Description of drawings

FIG. 1 is a schematic structural diagram of a vehicle brake energy storage auxiliary starting device when the vehicle is driving normally.

FIG. 2 is a schematic structural diagram of the vehicle brake energy storage auxiliary starting device when accelerating.

FIG. 3 is a schematic structural diagram of the vehicle brake energy storage auxiliary starting device when accelerating.

FIG. 4 is a schematic structural diagram of a cross-section of an energy storage module.

FIG. 5 is a schematic structural diagram of the front linkage shaft collar having a surface with transmission teeth processed.

Detailed ways

Below in conjunction with embodiment, the present invention is further described:

As shown in the embodiments shown in FIGS. 1 to 4 , in this embodiment, the left side in the figure is set as the front side, and the right side is set as the rear side. The vehicle brake energy storage auxiliary starting device includes a transmission main shaft 1 and an energy storage module 2. The energy storage module 2 is cylindrical in shape. The transmission main shaft 1 and the energy storage module 2 are assembled coaxially through a transmission ring 3. The energy storage module 2 is equipped with a connecting ring 21 at the axial position, the transmission ring 3 can be slidably assembled in the inner hole of the connecting ring 21, and the outer ring of the connecting ring 21 is fixedly connected to the connecting ring 21. The inner coil spring 22, in the specific design, the coil spring 22 is spirally assembled in the energy storage module, the inner end of the coil spring 22 is connected with the outer shaft of the connecting ring 21, the coil spring 22 The outer end of the energy storage module 2 is connected to the inner wall of the shell of the energy storage module 2 . The front part of the energy storage module 2 is equipped with a control board 31 connected to the transmission ring 3. In this embodiment, the control board 31 is circular and is assembled coaxially with the transmission ring. The plate 31 and the transmission ring 3 are rotatably assembled, and the control plate 31 is assembled in a front and rear position relative to the transmission ring 3. When the control plate 31 is pushed back and forth, the transmission ring 3 slides back and forth, and when all the When the transmission ring 3 rotates, the control board 31 can be fixed.

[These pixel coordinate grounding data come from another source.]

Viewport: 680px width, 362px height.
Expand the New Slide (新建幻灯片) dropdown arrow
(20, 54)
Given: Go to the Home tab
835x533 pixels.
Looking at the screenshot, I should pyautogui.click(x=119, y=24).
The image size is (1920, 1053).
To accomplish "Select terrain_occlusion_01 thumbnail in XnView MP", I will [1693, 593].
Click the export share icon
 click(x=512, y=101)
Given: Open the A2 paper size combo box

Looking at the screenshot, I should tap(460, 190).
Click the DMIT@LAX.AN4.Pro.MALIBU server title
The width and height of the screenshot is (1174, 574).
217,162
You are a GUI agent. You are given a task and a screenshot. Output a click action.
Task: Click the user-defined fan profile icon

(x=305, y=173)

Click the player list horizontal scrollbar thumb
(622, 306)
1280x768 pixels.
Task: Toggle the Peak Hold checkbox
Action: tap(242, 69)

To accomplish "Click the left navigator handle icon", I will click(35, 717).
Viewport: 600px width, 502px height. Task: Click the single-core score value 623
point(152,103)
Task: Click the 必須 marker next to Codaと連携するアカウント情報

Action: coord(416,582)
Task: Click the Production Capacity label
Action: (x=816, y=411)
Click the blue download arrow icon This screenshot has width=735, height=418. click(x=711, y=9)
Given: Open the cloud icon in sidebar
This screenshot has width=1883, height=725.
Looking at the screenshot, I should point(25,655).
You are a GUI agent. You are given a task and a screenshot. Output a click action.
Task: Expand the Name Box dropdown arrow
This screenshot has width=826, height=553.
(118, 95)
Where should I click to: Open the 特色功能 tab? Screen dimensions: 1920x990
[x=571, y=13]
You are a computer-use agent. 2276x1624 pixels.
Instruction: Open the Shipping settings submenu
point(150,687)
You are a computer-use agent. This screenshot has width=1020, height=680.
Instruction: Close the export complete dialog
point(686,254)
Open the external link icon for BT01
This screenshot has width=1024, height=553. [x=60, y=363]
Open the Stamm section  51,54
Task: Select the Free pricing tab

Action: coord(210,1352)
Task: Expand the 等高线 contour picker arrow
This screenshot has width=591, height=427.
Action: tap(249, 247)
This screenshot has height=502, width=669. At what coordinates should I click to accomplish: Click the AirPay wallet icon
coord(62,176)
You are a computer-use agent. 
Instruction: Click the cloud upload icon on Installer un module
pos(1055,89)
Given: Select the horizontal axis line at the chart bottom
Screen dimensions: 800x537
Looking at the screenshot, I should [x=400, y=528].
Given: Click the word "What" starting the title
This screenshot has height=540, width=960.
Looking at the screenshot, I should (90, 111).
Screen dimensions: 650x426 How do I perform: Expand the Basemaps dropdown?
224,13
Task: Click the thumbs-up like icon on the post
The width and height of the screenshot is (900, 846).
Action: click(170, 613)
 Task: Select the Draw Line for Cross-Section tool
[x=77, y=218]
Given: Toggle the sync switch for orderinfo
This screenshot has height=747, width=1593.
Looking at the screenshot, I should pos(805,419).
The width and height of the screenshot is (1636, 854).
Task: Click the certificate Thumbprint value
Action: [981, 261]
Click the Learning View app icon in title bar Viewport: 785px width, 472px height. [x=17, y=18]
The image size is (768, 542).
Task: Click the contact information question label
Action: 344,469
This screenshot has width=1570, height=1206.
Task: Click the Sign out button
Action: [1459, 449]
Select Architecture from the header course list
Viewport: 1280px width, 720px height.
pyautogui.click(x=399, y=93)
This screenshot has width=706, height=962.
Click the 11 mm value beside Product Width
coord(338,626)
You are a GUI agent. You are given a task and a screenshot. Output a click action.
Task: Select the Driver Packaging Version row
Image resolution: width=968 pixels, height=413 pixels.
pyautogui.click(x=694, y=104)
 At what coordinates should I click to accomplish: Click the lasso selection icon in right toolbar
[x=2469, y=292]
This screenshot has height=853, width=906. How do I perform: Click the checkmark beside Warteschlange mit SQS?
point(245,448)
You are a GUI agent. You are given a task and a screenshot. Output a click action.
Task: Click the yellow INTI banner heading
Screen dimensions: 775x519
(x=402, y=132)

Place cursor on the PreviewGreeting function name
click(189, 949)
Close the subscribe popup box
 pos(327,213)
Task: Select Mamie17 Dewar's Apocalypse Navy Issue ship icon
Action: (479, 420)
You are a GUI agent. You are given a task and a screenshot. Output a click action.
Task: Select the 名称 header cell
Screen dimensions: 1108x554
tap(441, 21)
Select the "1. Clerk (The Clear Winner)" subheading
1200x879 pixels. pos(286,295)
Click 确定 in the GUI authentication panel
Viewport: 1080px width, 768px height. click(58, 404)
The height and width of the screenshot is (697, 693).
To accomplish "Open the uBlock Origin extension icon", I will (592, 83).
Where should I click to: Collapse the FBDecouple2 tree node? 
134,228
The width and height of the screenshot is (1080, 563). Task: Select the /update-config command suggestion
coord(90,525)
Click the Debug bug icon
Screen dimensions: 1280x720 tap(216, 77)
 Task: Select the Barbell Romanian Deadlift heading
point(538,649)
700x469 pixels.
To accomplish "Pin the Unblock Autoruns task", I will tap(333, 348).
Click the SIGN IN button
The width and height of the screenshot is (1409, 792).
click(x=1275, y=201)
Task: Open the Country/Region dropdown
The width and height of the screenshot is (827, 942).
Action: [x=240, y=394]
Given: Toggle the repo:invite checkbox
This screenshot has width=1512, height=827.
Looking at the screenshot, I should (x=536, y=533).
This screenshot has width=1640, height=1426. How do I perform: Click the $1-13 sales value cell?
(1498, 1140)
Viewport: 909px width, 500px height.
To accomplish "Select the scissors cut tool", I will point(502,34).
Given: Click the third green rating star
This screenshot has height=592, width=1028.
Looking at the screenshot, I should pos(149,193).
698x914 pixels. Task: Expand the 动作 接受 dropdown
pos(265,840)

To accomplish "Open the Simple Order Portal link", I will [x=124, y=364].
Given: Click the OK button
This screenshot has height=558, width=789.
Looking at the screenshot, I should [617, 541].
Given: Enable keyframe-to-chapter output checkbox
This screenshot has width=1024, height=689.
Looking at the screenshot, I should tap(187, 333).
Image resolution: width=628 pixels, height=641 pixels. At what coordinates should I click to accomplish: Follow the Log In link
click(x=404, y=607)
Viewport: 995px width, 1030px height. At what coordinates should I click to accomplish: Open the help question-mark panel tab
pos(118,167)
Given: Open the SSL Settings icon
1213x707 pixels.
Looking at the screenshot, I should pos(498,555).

The control board 31 is connected with the energy storage module 2 through springs 32 that are annularly distributed relative to the axis. The front end of the transmission ring 3 is designed with an annular front linkage collar 11 that is coaxially fixed with the transmission spindle 1. The rear part of the transmission ring 3 is coaxially equipped with a rear linkage collar 12 that is rotatable relative to the axis of the transmission main shaft 1, and the front and rear ends of the transmission ring 3 are respectively machined with annularly distributed transmission teeth. The front linkage collar 11 , the rear linkage collar 12 and the front and rear ends of the transmission ring 3 corresponding to each other are respectively machined with transmission teeth of corresponding sizes. As shown in FIG. 5, it is a schematic diagram of the structure of the transmission teeth on the front linkage collar 11. This transmission tooth is designed to rotate in the axial direction on the linkage collar 11, the rear linkage collar 12 and the transmission ring. On the end face of 3, the meshing linkage is realized by top-tightening.

In this embodiment, the transmission main shaft 1 and the transmission ring 3 are placed horizontally. When the spring 32 is in a natural state, as shown in FIG. 1 , the transmission ring 3 is located at the front linkage collar 11 , between the rear linkage collars 12 . The front and rear of the control board 31 are respectively connected to the accelerator module and the brake module. When the brake is stepped on, the brake module can push the control board 31 together with the transmission ring 3 forward with the front linkage shaft ring 11 . Through the transmission gear meshing transmission connection, when the accelerator is stepped on, the accelerator module can push the control board 31 together with the transmission ring 3 backwards to connect with the rear linkage shaft ring 12 through transmission teeth meshing transmission; the rear linkage The outer transmission teeth are processed on the circumferential surface of the collar 12 , the rear linkage collar 12 is connected with the deceleration module 4 through the outer transmission teeth, and the rear of the rear linkage collar 12 is equipped with a fixed connection with the transmission spindle 1 . The starting gear 13 is drive-connected with the output gear 41 of the reduction module 4 .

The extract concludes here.